## TASK TO CARRY OUT
Whenever "Mentions" occurs in a line of the material, list that line.

## DATA
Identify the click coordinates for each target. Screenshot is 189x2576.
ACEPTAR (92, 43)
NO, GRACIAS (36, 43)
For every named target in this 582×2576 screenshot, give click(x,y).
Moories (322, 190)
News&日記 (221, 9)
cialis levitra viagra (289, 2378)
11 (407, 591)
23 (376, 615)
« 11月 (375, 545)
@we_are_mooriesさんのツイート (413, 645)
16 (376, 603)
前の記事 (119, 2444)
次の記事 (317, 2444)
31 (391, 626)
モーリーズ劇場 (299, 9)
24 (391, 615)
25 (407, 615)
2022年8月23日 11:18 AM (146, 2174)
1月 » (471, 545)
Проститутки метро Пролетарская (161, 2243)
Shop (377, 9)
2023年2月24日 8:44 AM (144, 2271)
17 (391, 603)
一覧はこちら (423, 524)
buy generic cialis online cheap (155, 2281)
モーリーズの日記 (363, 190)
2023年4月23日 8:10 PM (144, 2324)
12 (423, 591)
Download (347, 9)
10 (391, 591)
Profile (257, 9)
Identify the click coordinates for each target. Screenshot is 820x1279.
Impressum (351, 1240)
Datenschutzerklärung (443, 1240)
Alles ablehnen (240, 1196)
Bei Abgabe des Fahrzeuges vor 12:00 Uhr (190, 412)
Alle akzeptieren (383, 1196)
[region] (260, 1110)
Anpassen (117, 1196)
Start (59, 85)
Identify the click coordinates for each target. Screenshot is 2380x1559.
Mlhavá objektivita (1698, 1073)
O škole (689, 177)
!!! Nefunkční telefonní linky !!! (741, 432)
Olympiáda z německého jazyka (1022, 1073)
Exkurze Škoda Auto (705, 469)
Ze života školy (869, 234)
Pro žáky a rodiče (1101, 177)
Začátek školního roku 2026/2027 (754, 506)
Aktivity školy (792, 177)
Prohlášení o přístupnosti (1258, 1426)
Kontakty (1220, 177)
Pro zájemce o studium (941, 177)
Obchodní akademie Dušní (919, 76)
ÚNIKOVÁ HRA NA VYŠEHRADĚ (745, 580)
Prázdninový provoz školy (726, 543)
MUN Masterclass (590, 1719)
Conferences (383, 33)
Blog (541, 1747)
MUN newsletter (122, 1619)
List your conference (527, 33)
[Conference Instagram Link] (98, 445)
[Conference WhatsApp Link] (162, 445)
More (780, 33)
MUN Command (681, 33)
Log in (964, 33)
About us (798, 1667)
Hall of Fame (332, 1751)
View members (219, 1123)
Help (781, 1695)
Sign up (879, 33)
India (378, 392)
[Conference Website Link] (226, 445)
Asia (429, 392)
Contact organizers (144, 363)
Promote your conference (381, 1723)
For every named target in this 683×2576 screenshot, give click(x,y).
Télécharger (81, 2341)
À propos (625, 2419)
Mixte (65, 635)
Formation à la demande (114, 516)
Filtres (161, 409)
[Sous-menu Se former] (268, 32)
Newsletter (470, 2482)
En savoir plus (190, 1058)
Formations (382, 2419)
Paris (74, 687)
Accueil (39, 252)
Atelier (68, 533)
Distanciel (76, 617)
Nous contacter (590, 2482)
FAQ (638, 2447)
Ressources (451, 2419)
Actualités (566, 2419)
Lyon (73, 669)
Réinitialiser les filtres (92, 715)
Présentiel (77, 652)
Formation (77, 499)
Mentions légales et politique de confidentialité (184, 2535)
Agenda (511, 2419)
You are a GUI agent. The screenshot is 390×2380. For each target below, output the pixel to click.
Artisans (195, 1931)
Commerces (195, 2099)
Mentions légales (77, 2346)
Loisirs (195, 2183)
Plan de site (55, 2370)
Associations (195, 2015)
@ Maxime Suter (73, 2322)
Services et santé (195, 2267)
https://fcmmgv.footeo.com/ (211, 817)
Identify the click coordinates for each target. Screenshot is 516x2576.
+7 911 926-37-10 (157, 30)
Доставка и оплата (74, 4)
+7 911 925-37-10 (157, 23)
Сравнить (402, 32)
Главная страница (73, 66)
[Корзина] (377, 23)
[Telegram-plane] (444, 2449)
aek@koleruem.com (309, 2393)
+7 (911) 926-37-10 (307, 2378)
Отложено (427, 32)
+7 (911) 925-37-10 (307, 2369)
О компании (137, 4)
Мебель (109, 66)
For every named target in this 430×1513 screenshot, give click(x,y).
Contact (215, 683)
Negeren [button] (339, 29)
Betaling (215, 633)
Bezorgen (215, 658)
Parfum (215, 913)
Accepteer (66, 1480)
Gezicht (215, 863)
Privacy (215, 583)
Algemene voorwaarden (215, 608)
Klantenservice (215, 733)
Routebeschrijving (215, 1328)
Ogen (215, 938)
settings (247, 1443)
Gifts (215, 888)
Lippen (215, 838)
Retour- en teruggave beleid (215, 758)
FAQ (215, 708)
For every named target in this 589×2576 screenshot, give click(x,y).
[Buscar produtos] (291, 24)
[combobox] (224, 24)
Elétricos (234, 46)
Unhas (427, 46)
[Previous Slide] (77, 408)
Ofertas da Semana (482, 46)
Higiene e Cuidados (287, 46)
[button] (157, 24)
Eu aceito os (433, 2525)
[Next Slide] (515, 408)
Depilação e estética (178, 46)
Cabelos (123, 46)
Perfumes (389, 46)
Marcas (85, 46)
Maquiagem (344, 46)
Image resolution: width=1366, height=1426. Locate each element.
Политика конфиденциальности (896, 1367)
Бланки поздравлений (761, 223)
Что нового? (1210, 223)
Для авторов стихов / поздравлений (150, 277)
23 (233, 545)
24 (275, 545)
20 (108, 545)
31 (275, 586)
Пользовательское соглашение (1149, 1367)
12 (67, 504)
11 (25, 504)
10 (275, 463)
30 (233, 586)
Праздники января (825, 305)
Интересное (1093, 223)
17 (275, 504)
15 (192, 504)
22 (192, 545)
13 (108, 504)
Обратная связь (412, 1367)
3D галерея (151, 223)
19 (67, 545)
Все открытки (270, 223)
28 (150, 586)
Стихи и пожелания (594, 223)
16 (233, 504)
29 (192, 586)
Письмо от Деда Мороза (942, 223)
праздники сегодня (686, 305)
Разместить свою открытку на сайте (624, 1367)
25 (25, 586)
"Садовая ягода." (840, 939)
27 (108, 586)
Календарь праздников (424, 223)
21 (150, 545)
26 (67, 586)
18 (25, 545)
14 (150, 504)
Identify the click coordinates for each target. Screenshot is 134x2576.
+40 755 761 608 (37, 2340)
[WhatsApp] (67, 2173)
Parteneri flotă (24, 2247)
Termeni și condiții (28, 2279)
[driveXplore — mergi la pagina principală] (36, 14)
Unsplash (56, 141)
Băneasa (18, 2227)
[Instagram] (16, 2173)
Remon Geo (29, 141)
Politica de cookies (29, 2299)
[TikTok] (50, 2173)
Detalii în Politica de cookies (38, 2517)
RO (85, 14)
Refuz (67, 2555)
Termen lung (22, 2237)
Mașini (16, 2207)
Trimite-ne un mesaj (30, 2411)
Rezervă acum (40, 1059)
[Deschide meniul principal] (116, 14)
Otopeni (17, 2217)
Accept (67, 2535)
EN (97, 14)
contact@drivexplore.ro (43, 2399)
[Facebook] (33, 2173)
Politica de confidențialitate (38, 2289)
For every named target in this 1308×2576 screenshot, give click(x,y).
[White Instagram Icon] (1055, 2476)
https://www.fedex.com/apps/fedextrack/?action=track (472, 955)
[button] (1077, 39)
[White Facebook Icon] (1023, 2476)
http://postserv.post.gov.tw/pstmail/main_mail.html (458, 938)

## RESPONSE AREA
Mentions légales et politique de confidentialité (184, 2535)
Mentions légales (77, 2346)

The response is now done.